I'd have great trouble dating or taking a serious interest in someone who has trouble punctuating or writing decently.
I'd make something of an exception for a dyslexic, and I'm not making an Absolute Rule, mind, and neither am I talking about sporadic typos, which almost all of us make; I'm simply saying that someone who actually didn't know how to properly punctuate has a characteristic that would constantly get on my nerves, and it would take serious work for me to be able to get past it. It's doubtless doable in the right circumstances, but it would be a Thing for me.
"I would maintain that misspellings and 'feral apostrophes' and such are a feature of e-mail as opposed to the old ways of communicating."
I'm not even sure what you mean by this, John: that more people are careless in e-mail than when they typed or wrote by hand? Perhaps, but it's certainly something to be discouraged, if so, and I'm not even at all convinced it's so. What relevance such an observation would have for any given pair of individuals, even if it's true, I have no idea.

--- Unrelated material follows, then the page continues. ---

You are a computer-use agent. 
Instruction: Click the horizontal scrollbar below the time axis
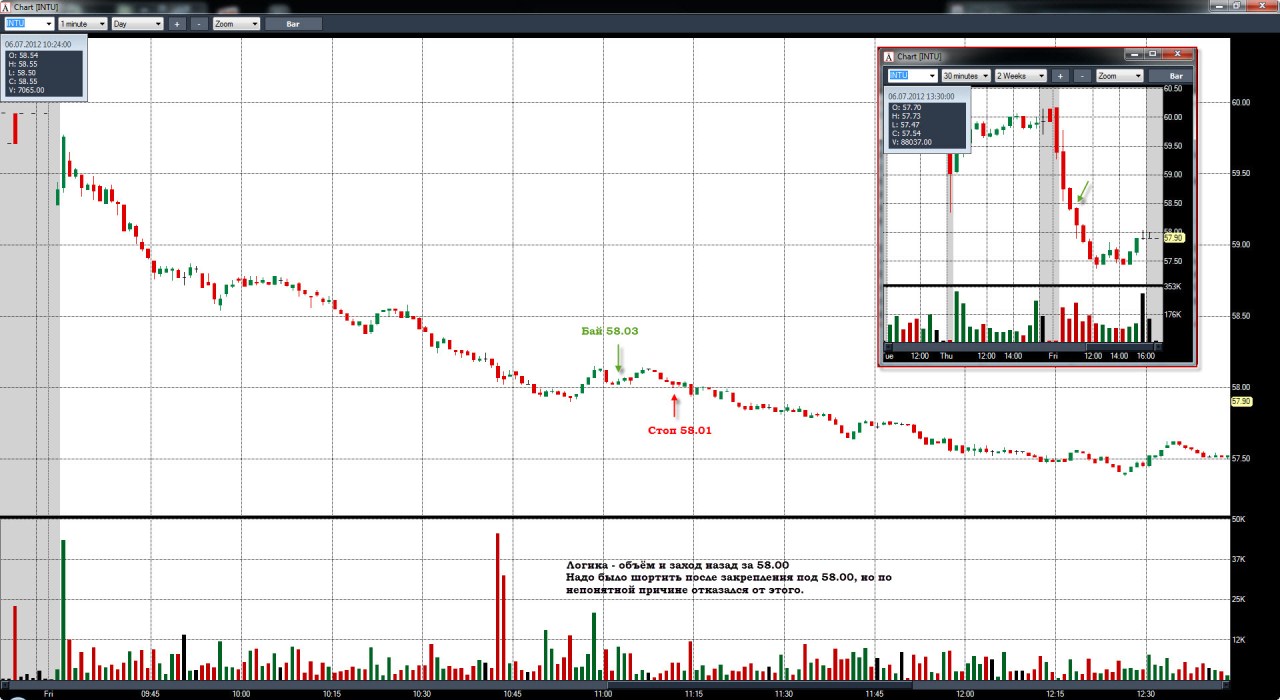click(615, 686)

I sporadically read dating ads, and do nothing about them. What typically strikes me about them is that they clearly indicate to me that the writer is announcing that they have nothing original about them, no idea what a cliche is, and no ability to communicate interestingly.
The occasional exceptions stand out, of course.
But the point of writing "I like long walks on the beach, talking, and sitting by the fire; I am interesting and fun!!!" utterly escapes me, unless it means "I am completely banal; I hope you are, too!"
But I digress.
"I'm not sure what you mean by this, John."
Well, Gary, we're obviously incompatible. That's it, I'm getting a restraining order, period.
Besides, you'd be driven crazy by my stutter and my alarming facial tics. Not to mention my habit of sitting bolt upright in bed every other Thursday night and howling the guitar solo to "Beat Me Daddy Eight To The Bar".
And then there is the Tourette's Syndrome, which oddly enough presents itself only in e-mail.
Yes, I screw up on the run in e-mail because I'm lazy and careless and then I obsess later about my mistakes. If I weren't so lazy 'd obsess WHILE I write the email, but then I wouldn't have the self-destructive warm feeling of procrastinating my obsession to the last moment.
Have a good few weeks ;) I need to go trim my nosehair, which would braid itself if I let it. I toss the braid over my hump in an alluring but convincingly wholesome way.
Leave already.
O.K.
Oh god, your friend is me. I tend to get severely turned off by egregious mistakes, particularly of the apostrophic nature. It's a problem.
I tend to be most attracted to men who write brilliantly, and I can't turn this off, but I have decided that a good writer does not a good relationship make, and am trying to start being less rigid. For instance, my last boyfriend, who was a fantastic writer and had impeccable grammar and spelling, turned out to be totally wrong for me.
But I truly sympathize with your friend. Although it would probably take more than one mistake to do the damage.